(Dataset items)
════════
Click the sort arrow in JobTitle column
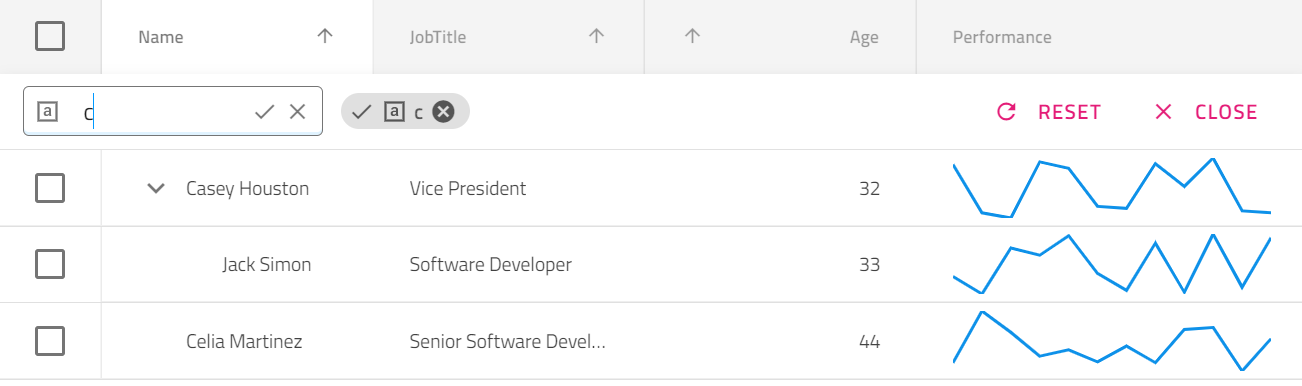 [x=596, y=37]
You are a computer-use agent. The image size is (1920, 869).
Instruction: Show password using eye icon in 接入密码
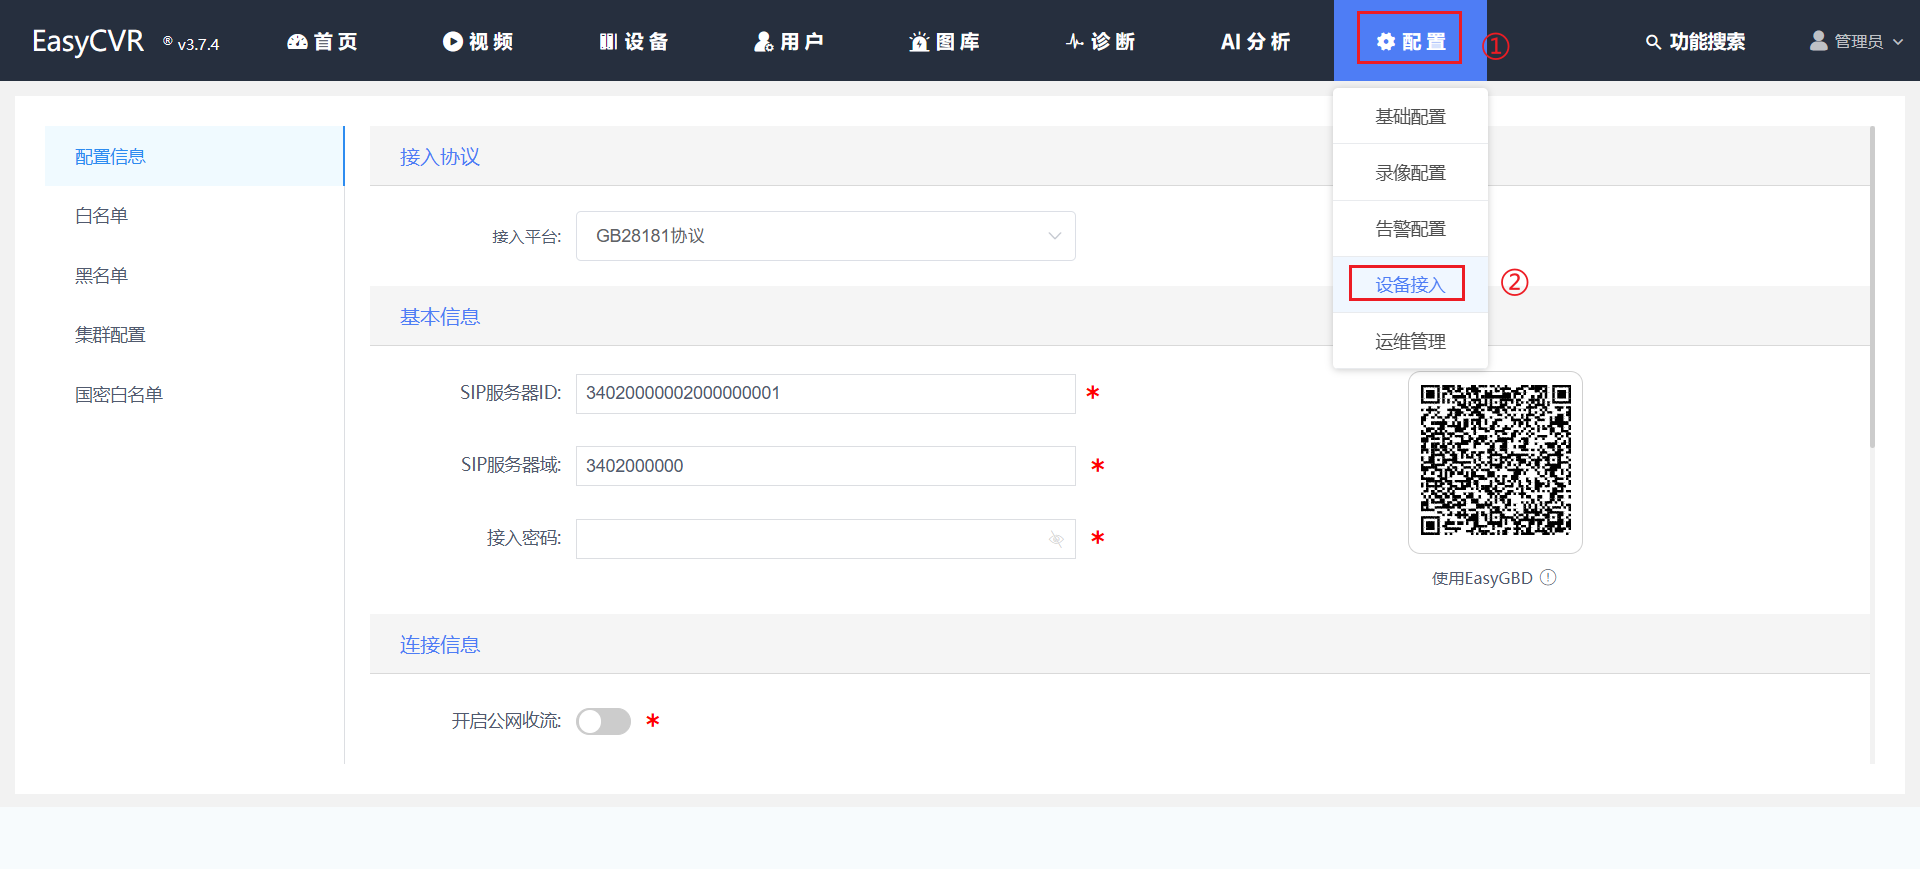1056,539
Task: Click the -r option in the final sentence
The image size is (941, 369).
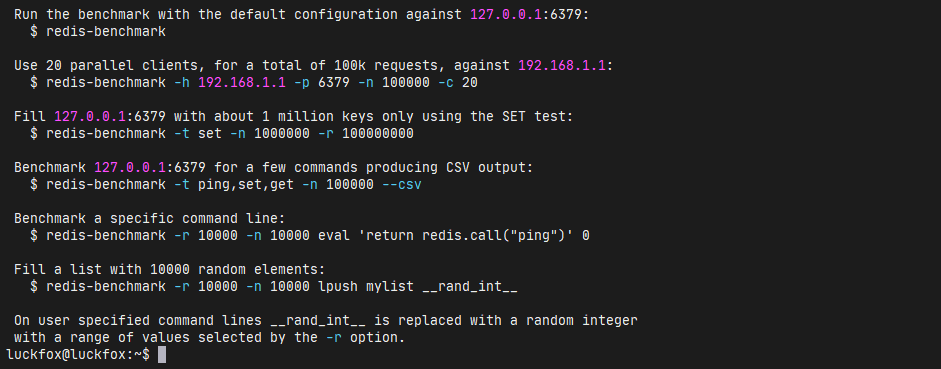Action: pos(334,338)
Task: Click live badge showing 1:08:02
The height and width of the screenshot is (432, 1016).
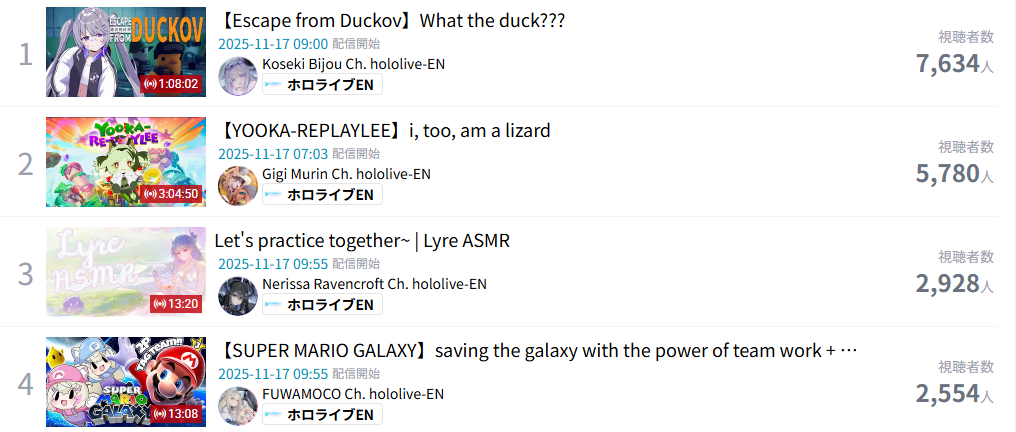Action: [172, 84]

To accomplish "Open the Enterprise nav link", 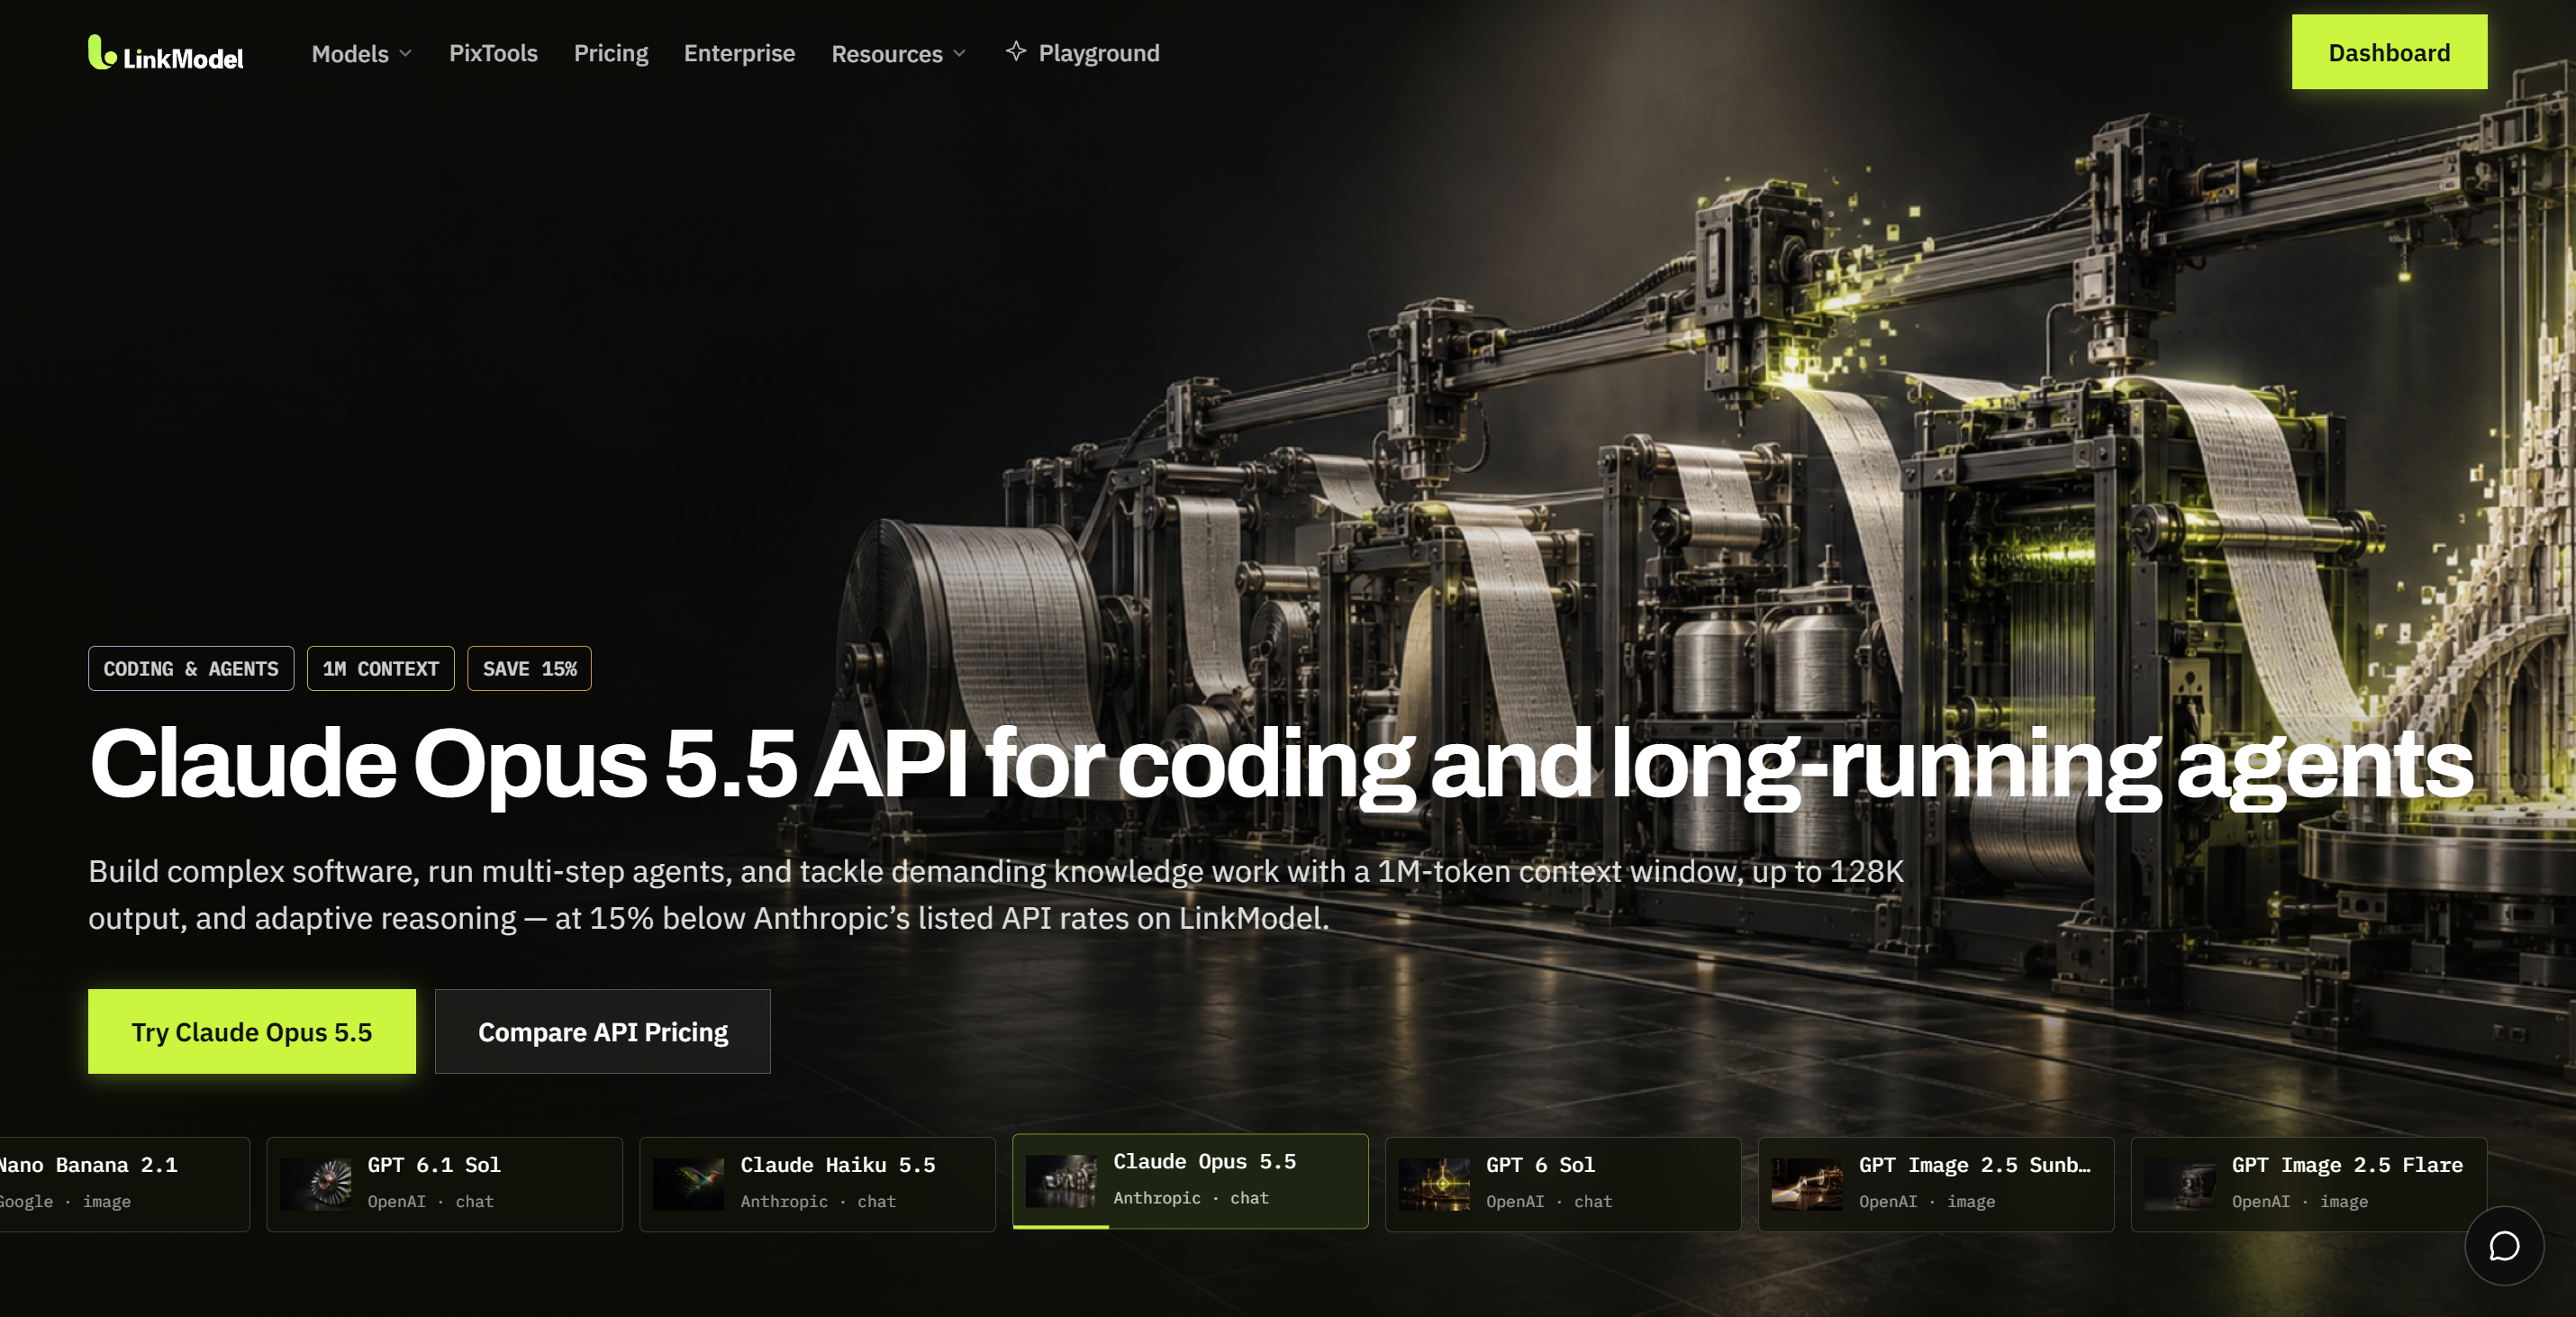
════════
Please report every line among the entries that includes "Task".

Task: Click the -r option in the final sentence
Task: Click live badge showing 1:08:02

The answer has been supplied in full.